About this exercise - With the pictures left out, print exactly the lines below that run from the one containing "Where should I click to: Click" through the one containing "Instruction: Switch to the Dashboard tab".

Data for processing -

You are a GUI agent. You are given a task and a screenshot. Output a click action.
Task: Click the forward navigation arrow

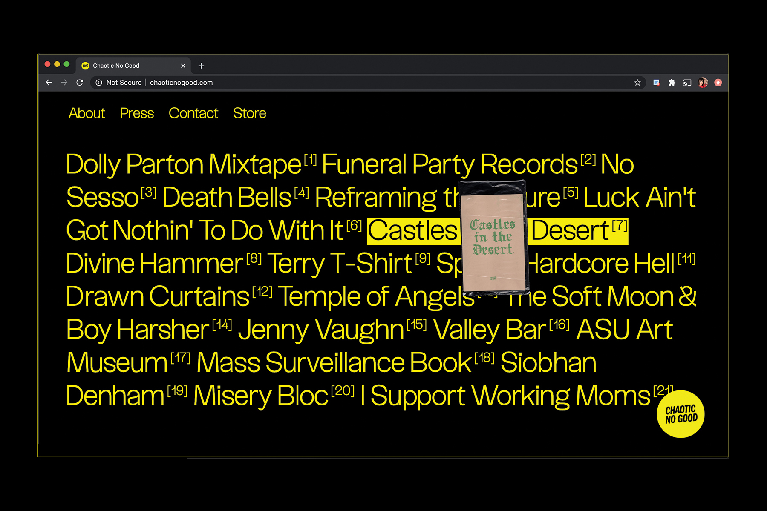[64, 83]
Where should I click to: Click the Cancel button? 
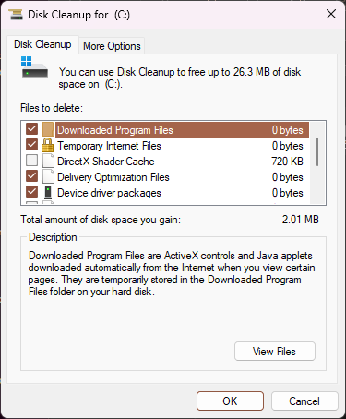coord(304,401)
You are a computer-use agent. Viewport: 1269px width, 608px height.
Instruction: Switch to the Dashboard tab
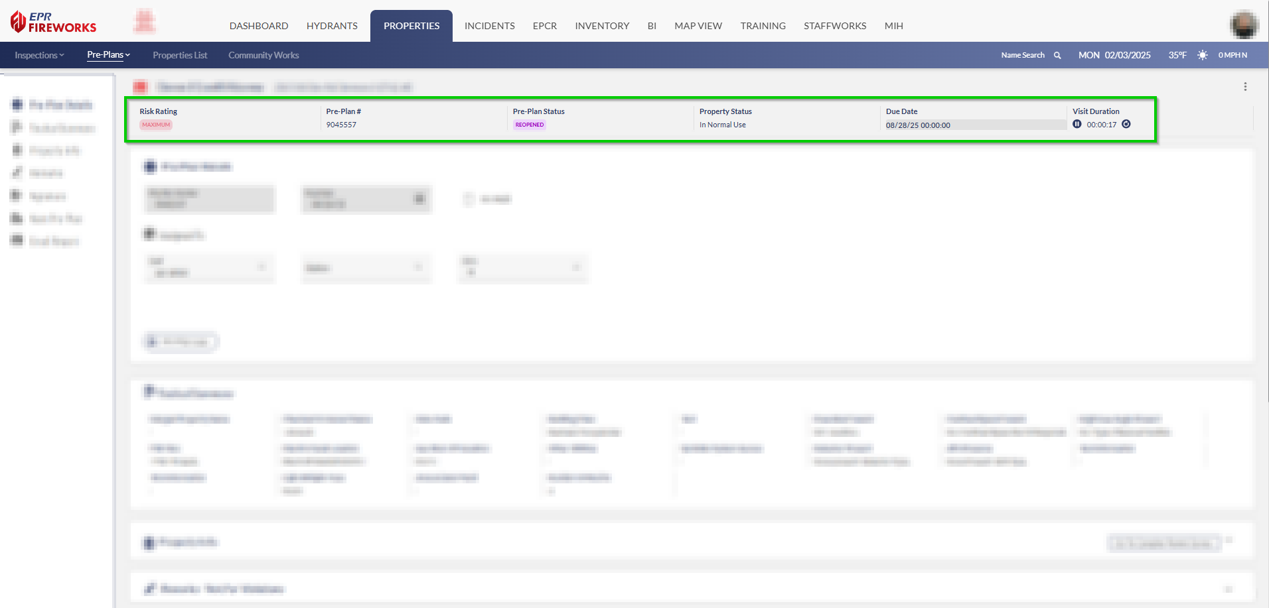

--

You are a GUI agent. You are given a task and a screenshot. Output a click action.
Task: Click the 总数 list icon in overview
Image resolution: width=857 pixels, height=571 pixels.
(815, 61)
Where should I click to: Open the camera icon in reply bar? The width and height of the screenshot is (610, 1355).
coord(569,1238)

Reply -
Where should I click to: Click the Cancel button? 
coord(304,401)
You are a computer-use agent. Viewport: 1269px width, 608px height.
Instruction: Switch to the Dashboard tab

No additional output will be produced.